Первое ясное изложение и обоснование идеи права сильного, к которой, в частности, регулярно обращается Трамп, приписывается Фрасимаху, оратору из главной политической работы Платона «Государство». Согласно Фрасимаху, справедливо (справедливость – dikaiosynê – в античности была именем высшей моральной ценности) то, что некто, победивший в борьбе, выдает за справедливое. В первой книге «Государства» Сократ вначале беседует с неким Полемархом о политических идеях, пока их не перебивает Фрасимах, известный софист. У Платона софисты предстают демагогами, даже в какой-то мере изобретателями фейковых новостей, ораторское мастерство которых состоит в том, чтобы с помощью искусной риторики сплести из слабого аргумента сильный, чтобы тем самым одолеть противника пустой болтовней 59.
В «Государстве» Платона Сократ как раз развивает универсальное понимание справедливости, когда выскакивает Фрасимах: «Что вы строите из себя простачков, играя друг с другом в поддавки?»60 Таким образом, Фрасимах упрекает Сократа в том, что он гутменш61 (как сегодня некоторые ужасно это называют), и хочет быстро разобраться с темой справедливости. Недолго думая, он приходит к следующему определению справедливости:
Так слушай же. Справедливость, утверждаю я, это то, что пригодно сильнейшему62.
В пользу этого он приводит аргумент, который сегодня совсем не исчез, а скорее празднует веселое возрождение на мировой арене: он допускает, что государственная власть есть не что иное, как способность правительства достигать своих целей, правительство же определяется одной из форм правления, среди которых Фрасимах выделяет диктатуру (tyrannis), аристократию и демократию.
Устанавливает же законы всякая власть в свою пользу: демократия – демократические законы, тирания – тиранические, так же и в остальных случаях. Установив законы, объявляют их справедливыми для подвластных – это и есть как раз то, что полезно властям, а преступающего их карают как нарушителя законов и справедливости. Так вот, я и говорю, почтеннейший Сократ: во всех государствах справедливостью считается одно и то же, а именно то, что пригодно существующей власти. А ведь она – сила, вот и выходит, если кто правильно рассуждает, что справедливость – везде одно и то же: то, что пригодно для сильнейшего63.
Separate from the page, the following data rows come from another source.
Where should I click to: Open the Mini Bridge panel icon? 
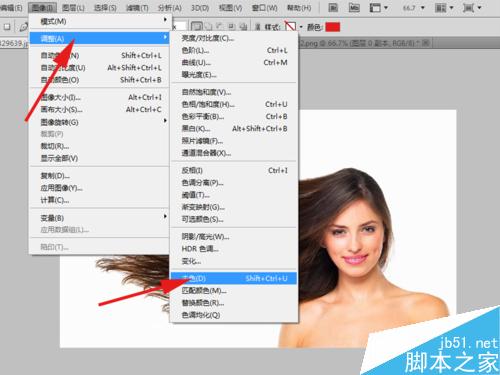(x=354, y=8)
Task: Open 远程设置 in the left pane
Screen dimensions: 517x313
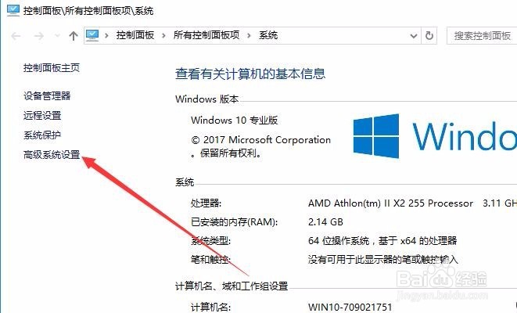Action: pos(42,116)
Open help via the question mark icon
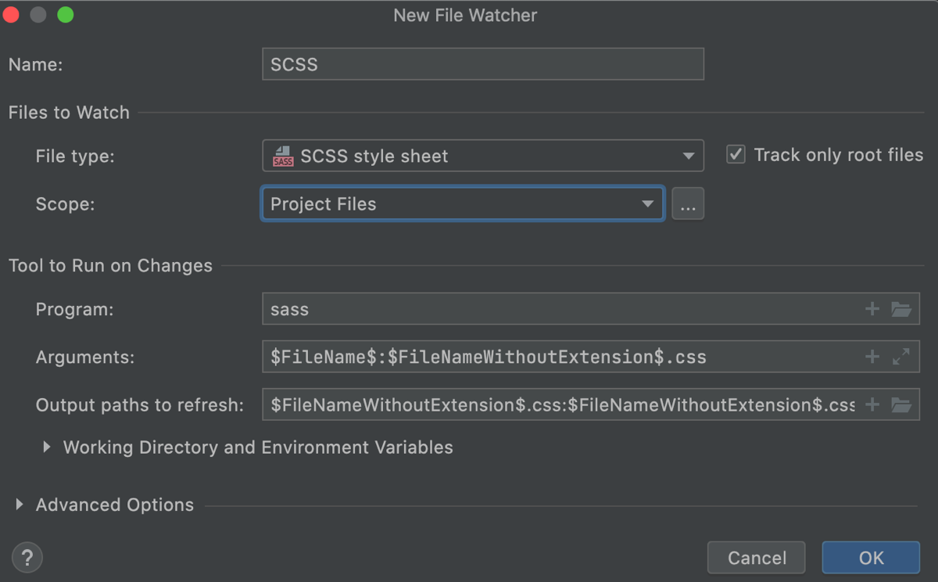The height and width of the screenshot is (582, 938). pyautogui.click(x=27, y=557)
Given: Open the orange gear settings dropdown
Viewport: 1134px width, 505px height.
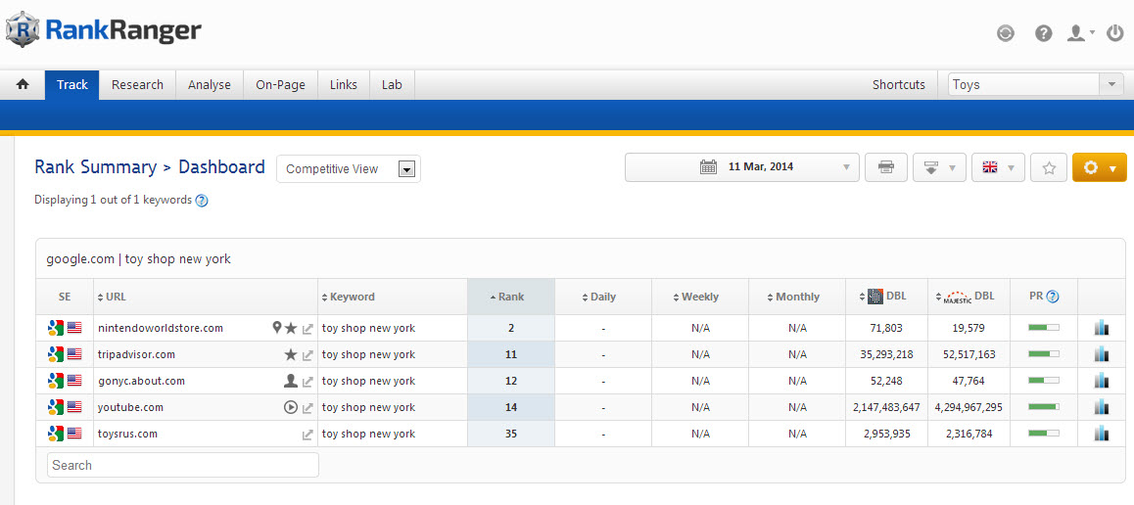Looking at the screenshot, I should [1099, 167].
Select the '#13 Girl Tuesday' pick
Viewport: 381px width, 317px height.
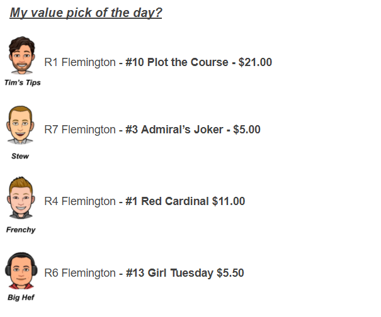(169, 273)

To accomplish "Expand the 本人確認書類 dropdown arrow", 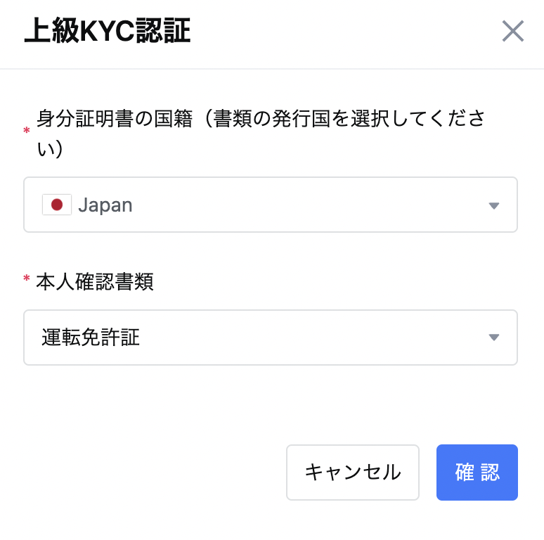I will pyautogui.click(x=493, y=338).
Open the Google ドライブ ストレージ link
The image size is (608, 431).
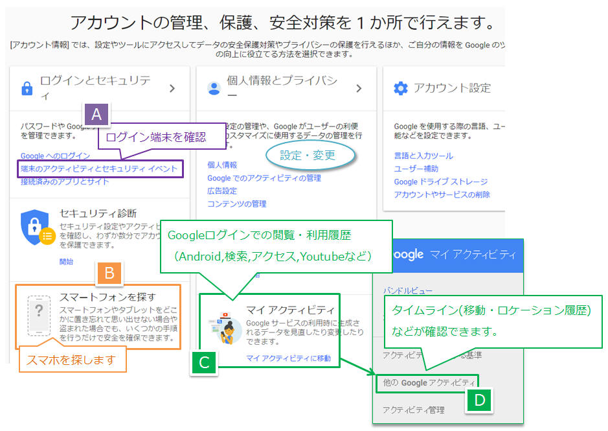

Идею права сильного можно найти в различных вариантах на протяжении тысячелетий. Она служит не только политикам правого спектра для оправдания применения силы, но представлена так же ярко и с левой стороны. Карл Маркс также связывает представления о морали с классами, между которыми, как известно, с его точки зрения, идет борьба 64.
Как и античных софистов, сегодняшних левых и правых активистов в основном не интересует истинность их мнений, их цель – сначала риторически одержать верх в борьбе и затем путем занятия должностей добиться власти, дабы в итоге посредством чисток в идеале полностью уничтожить своего противника, в чем заключается суть политического экстремизма, неважно, какой масти.
Тот, кто считает право сильного основанием для вынесения моральных суждений о ценностях, оставил мораль далеко позади. Если бы моральные ценности были не чем иным, как выражением классовой, половой, поколенческой, партийной или культурной принадлежности, в действительности не было бы вообще никаких моральных ценностей. Тогда дело было бы лишь в том, чтобы победить в политической борьбе, произнося при этом красивые в моральном плане речи, чтобы выставить себя на светлой стороне истории и скрыть насилие, с помощью которого приходят к власти и удерживают ее.